### WHAT IS BEING ASKED
Rewrite the stretch from the line containing "Screen dimensions: 826x422" through the end of the records as a Markdown table with columns Row and Line, skipping blank lines and leaving out the pictures.
--- START ---
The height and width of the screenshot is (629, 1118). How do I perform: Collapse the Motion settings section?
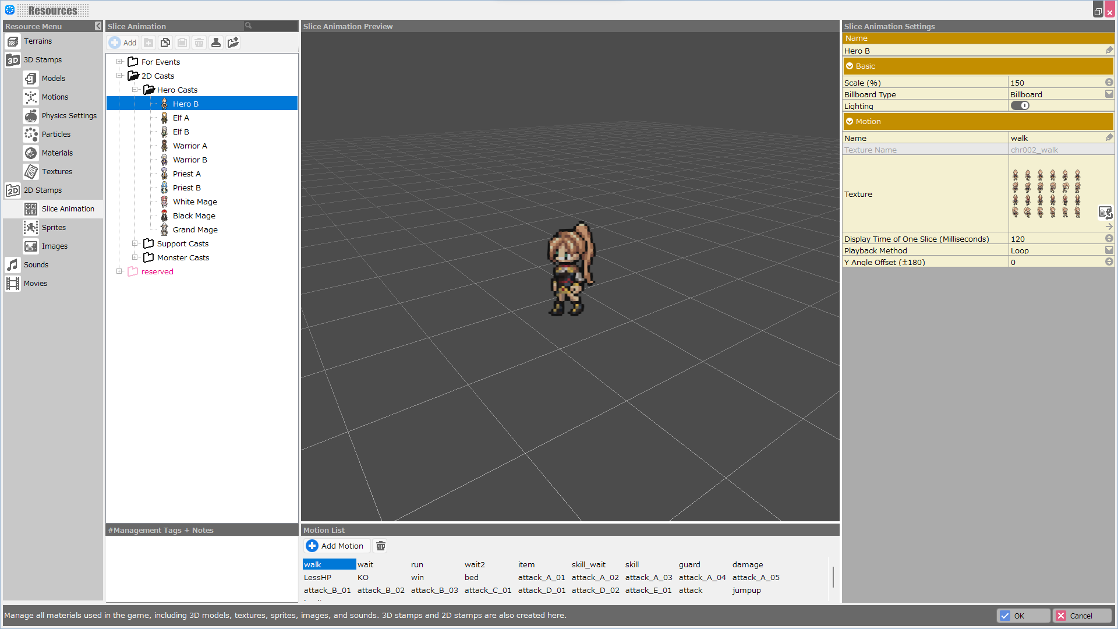point(850,122)
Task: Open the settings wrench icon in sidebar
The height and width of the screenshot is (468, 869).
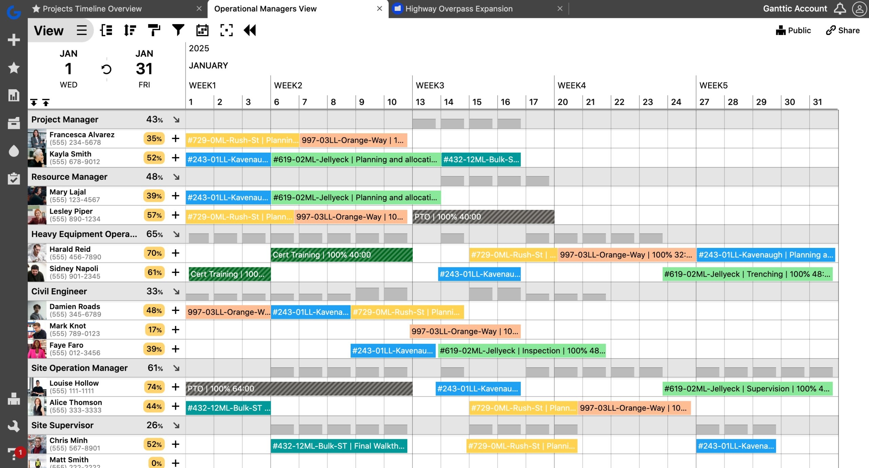Action: coord(14,426)
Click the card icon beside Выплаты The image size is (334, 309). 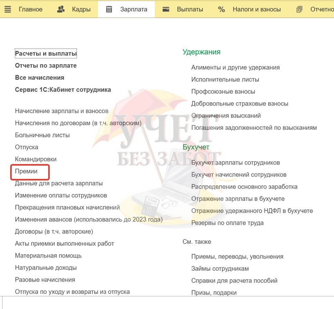pyautogui.click(x=166, y=9)
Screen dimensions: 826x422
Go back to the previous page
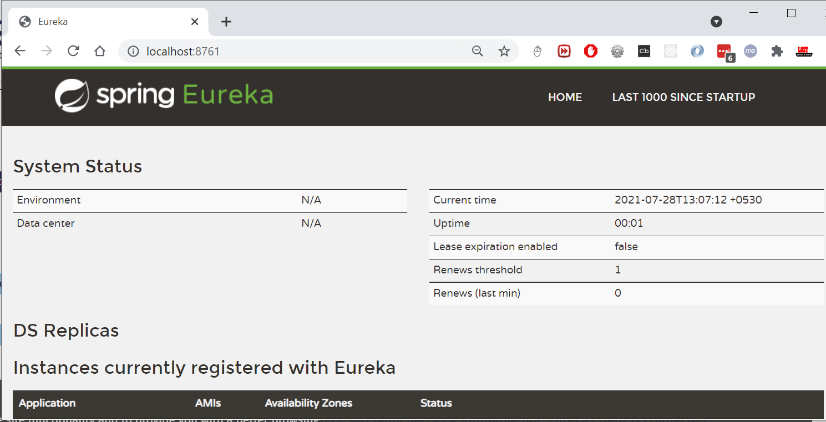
--- END ---
### OUTPUT
| Row | Line |
|---|---|
| 1 | Screen dimensions: 826x422 |
| 2 | Go back to the previous page |